:: Problem requirements ::
Copy the lines below verbatim, from the line containing "Task: Click the Assessed" through the line containing "click(x=64, y=348)", both included.

(Dataset excerpt)
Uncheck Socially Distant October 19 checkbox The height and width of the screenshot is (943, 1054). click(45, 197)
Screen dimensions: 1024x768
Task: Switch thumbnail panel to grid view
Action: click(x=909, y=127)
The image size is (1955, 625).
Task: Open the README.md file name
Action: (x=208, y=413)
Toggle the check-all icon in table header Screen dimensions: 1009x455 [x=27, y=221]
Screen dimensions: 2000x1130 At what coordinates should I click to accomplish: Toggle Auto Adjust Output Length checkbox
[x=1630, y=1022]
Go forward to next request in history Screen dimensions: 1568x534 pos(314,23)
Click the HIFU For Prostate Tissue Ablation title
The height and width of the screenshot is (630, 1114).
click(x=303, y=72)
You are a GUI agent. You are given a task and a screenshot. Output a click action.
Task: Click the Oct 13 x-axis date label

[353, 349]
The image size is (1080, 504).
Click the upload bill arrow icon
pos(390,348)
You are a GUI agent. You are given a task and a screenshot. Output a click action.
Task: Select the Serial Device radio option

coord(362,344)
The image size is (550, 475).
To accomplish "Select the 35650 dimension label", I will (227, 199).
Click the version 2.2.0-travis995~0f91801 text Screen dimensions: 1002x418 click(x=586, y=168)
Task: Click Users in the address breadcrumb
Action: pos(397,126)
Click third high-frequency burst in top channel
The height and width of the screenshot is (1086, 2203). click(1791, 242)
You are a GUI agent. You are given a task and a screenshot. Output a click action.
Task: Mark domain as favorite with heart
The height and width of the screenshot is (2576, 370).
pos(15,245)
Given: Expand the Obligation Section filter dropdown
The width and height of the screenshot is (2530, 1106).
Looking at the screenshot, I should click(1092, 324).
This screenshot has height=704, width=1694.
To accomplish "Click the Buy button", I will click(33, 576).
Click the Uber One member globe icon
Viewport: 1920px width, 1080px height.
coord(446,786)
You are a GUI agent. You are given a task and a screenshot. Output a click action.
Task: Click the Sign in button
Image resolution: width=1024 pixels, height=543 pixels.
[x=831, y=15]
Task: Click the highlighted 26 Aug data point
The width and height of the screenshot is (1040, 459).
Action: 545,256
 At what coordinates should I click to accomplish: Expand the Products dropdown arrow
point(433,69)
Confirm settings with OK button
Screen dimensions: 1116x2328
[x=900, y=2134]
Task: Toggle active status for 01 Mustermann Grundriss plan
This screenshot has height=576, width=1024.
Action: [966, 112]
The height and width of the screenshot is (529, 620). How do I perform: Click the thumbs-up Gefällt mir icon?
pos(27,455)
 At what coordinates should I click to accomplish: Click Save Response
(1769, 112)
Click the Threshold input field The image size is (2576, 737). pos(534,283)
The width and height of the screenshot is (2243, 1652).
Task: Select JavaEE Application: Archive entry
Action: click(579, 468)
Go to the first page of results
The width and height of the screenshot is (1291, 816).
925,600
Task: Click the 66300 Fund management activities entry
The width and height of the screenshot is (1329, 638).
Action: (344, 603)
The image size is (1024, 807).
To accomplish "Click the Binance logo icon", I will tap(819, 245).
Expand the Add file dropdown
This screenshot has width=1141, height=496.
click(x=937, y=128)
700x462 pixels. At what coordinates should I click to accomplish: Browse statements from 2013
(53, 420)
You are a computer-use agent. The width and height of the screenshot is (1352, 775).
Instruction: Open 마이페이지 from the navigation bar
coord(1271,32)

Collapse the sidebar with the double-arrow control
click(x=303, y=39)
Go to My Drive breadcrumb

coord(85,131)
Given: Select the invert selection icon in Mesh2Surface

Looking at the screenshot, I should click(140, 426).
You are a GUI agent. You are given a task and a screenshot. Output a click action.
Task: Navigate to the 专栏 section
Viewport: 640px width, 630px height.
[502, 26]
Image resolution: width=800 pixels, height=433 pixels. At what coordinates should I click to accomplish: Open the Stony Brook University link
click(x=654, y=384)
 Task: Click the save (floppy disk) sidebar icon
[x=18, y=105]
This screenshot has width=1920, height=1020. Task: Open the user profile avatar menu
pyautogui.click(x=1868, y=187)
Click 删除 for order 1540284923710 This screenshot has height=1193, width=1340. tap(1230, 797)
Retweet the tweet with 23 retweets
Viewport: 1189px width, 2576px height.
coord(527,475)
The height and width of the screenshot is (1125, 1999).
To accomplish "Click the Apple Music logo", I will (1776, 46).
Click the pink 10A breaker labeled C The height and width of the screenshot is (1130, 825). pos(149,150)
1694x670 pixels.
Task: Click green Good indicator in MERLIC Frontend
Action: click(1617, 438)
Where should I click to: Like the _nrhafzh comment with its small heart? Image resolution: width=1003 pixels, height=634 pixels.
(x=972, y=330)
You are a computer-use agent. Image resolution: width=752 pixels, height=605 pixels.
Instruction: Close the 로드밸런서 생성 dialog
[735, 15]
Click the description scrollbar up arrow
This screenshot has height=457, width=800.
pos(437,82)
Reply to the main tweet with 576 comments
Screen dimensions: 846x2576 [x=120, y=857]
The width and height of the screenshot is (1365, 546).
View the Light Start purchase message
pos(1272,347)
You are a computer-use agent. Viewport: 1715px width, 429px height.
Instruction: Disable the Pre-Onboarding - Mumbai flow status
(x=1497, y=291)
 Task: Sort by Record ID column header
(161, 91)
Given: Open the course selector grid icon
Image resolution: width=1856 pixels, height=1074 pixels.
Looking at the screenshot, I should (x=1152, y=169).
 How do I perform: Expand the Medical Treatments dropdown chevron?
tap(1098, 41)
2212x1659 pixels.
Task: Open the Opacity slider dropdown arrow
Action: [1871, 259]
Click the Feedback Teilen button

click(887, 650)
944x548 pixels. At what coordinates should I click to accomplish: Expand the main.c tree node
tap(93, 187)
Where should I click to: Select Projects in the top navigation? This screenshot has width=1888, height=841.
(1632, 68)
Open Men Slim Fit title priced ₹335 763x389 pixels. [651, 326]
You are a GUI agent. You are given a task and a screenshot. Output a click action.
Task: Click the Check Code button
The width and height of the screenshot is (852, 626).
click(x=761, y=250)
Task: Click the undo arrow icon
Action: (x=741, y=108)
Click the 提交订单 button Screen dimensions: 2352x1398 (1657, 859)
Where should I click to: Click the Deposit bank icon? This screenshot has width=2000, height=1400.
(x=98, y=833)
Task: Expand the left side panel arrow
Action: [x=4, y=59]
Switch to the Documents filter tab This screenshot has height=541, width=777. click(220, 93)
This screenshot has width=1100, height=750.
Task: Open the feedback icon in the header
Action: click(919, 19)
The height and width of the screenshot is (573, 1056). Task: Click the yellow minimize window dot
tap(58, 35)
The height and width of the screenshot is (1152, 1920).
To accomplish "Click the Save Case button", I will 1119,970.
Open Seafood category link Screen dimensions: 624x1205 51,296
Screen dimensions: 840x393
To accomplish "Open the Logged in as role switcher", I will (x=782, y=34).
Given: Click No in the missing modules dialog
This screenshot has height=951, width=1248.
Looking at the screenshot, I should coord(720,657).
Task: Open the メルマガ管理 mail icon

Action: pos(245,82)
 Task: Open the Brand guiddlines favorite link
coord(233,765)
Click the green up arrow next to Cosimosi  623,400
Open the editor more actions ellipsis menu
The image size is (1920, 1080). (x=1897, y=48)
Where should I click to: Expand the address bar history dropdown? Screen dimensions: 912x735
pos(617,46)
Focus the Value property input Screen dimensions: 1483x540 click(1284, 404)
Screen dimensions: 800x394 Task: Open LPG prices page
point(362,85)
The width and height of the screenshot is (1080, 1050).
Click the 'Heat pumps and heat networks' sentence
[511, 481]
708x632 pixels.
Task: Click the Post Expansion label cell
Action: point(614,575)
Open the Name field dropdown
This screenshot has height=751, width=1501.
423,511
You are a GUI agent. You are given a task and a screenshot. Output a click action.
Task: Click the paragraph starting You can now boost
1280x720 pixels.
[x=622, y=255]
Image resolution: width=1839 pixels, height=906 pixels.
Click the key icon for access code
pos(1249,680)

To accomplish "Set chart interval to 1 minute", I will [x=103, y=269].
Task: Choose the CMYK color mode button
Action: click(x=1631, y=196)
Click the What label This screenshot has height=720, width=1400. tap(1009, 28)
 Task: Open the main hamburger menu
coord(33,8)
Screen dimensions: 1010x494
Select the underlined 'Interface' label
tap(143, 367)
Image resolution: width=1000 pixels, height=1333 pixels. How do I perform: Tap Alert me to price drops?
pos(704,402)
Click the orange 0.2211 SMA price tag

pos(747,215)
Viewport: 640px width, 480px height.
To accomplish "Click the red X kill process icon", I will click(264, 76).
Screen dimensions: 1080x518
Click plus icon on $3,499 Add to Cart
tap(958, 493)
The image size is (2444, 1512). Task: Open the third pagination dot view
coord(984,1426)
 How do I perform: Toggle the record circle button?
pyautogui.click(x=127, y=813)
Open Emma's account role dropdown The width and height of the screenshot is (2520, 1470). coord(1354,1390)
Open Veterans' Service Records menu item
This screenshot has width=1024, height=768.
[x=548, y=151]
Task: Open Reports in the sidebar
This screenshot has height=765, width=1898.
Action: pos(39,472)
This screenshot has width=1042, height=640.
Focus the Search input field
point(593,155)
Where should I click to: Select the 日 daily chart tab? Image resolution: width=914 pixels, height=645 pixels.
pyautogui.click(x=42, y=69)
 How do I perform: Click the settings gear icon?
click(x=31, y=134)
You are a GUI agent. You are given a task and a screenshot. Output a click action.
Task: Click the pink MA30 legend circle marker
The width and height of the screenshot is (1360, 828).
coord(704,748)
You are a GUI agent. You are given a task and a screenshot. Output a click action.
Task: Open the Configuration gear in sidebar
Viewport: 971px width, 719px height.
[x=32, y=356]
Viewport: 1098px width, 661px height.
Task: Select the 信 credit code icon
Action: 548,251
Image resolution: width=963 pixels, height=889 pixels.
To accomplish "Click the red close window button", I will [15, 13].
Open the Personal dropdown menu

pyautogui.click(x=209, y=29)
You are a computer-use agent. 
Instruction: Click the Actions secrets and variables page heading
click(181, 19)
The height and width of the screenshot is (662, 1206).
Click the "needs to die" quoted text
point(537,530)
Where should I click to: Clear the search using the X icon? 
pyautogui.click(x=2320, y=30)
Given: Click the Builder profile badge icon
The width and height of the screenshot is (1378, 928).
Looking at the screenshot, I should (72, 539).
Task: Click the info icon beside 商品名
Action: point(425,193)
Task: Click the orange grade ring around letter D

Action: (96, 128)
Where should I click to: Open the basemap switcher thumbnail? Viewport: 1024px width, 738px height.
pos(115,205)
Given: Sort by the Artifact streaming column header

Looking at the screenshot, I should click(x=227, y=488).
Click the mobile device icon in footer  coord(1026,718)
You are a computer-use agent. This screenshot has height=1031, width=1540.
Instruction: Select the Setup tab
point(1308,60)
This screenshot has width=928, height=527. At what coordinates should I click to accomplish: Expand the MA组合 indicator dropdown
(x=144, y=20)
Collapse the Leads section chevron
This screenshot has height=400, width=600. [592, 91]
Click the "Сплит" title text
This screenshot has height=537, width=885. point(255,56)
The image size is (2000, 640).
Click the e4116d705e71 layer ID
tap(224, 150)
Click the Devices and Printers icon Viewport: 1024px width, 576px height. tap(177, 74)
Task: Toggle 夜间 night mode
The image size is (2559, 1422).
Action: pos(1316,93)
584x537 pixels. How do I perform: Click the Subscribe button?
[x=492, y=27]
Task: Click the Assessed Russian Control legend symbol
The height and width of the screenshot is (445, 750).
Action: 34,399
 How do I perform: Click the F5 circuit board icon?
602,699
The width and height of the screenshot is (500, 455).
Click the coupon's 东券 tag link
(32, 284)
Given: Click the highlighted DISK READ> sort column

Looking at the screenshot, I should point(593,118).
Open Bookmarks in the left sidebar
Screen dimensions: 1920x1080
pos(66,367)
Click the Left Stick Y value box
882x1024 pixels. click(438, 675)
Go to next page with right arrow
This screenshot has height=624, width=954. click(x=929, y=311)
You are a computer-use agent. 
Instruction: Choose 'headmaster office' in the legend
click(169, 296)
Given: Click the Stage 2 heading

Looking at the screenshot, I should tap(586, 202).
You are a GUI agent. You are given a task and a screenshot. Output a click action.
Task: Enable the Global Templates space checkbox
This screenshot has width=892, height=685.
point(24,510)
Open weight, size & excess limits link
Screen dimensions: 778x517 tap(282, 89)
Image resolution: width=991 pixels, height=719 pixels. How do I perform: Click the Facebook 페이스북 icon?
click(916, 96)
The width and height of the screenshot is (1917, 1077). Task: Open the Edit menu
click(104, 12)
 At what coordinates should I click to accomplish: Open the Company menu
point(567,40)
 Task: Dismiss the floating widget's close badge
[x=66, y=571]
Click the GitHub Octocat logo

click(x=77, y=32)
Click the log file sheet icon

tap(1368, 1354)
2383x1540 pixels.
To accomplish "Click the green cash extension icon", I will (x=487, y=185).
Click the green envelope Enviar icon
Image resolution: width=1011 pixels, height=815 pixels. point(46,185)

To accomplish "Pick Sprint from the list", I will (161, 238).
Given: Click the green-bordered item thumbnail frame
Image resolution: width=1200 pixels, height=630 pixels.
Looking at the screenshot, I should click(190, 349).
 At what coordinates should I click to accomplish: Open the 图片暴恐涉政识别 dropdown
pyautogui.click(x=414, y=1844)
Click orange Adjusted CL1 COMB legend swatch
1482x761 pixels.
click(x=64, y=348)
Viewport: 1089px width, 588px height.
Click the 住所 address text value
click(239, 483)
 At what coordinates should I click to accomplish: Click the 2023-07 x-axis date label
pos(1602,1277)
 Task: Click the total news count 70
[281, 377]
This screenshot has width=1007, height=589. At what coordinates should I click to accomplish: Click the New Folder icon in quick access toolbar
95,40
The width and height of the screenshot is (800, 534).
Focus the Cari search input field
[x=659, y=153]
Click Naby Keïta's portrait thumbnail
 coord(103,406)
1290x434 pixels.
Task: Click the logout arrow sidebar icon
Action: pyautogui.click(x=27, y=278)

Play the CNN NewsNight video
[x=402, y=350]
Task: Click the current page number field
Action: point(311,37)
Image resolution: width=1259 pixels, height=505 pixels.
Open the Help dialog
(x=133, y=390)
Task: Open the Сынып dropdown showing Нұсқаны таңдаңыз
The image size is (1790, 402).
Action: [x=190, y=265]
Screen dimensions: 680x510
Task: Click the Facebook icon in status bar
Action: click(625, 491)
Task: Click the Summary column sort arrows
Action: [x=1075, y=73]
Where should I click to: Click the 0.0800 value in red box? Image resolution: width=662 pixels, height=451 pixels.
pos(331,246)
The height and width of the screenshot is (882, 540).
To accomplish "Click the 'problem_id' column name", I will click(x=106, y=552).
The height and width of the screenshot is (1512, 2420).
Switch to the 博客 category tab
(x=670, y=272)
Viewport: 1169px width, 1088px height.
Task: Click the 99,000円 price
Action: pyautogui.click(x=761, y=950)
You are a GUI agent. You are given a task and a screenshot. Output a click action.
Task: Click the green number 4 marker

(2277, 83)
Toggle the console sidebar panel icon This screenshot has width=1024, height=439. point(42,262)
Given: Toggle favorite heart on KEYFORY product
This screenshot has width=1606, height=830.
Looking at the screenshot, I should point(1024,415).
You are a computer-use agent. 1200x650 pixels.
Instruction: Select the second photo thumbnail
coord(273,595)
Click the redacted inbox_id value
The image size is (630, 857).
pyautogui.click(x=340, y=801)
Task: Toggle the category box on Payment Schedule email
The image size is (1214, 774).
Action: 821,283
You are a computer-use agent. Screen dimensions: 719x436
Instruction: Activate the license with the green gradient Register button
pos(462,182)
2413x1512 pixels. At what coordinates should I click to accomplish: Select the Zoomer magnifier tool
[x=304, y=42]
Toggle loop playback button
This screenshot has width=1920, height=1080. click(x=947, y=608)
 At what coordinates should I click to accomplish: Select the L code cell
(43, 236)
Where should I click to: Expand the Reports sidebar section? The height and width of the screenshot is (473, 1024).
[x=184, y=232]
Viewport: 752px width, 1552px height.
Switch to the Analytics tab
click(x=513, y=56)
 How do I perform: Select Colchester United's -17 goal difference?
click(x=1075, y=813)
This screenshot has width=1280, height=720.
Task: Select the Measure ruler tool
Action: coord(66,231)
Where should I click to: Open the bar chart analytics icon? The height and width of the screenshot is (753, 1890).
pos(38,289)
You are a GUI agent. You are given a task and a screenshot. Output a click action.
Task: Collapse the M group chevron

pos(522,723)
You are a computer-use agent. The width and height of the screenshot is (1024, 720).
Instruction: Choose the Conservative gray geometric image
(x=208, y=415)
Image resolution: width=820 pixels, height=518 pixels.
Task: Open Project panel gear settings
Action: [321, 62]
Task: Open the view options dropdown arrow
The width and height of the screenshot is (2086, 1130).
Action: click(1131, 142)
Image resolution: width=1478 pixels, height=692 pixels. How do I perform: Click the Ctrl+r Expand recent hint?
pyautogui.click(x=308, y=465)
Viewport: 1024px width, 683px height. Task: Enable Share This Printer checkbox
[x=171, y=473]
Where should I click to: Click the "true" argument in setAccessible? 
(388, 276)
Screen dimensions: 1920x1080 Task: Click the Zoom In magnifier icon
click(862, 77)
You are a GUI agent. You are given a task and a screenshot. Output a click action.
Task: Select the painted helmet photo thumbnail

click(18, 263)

:: The result ::
Task: Click the Assessed Russian Control legend symbol
The height and width of the screenshot is (445, 750).
Action: 34,399
 How do I perform: Click the F5 circuit board icon?
602,699
The width and height of the screenshot is (500, 455).
Click the coupon's 东券 tag link
(32, 284)
Given: Click the highlighted DISK READ> sort column

Looking at the screenshot, I should point(593,118).
Open Bookmarks in the left sidebar
Screen dimensions: 1920x1080
pos(66,367)
Click the Left Stick Y value box
882x1024 pixels. click(438, 675)
Go to next page with right arrow
This screenshot has height=624, width=954. click(x=929, y=311)
You are a computer-use agent. 
Instruction: Choose 'headmaster office' in the legend
click(169, 296)
Given: Click the Stage 2 heading

Looking at the screenshot, I should tap(586, 202).
You are a GUI agent. You are given a task and a screenshot. Output a click action.
Task: Enable the Global Templates space checkbox
This screenshot has width=892, height=685.
point(24,510)
Open weight, size & excess limits link
Screen dimensions: 778x517 tap(282, 89)
Image resolution: width=991 pixels, height=719 pixels. How do I perform: Click the Facebook 페이스북 icon?
click(916, 96)
The width and height of the screenshot is (1917, 1077). Task: Open the Edit menu
click(104, 12)
 At what coordinates should I click to accomplish: Open the Company menu
point(567,40)
 Task: Dismiss the floating widget's close badge
[x=66, y=571]
Click the GitHub Octocat logo

click(x=77, y=32)
Click the log file sheet icon

tap(1368, 1354)
2383x1540 pixels.
To accomplish "Click the green cash extension icon", I will (x=487, y=185).
Click the green envelope Enviar icon
Image resolution: width=1011 pixels, height=815 pixels. point(46,185)

To accomplish "Pick Sprint from the list", I will (161, 238).
Given: Click the green-bordered item thumbnail frame
Image resolution: width=1200 pixels, height=630 pixels.
Looking at the screenshot, I should click(190, 349).
 At what coordinates should I click to accomplish: Open the 图片暴恐涉政识别 dropdown
pyautogui.click(x=414, y=1844)
Click orange Adjusted CL1 COMB legend swatch
1482x761 pixels.
click(x=64, y=348)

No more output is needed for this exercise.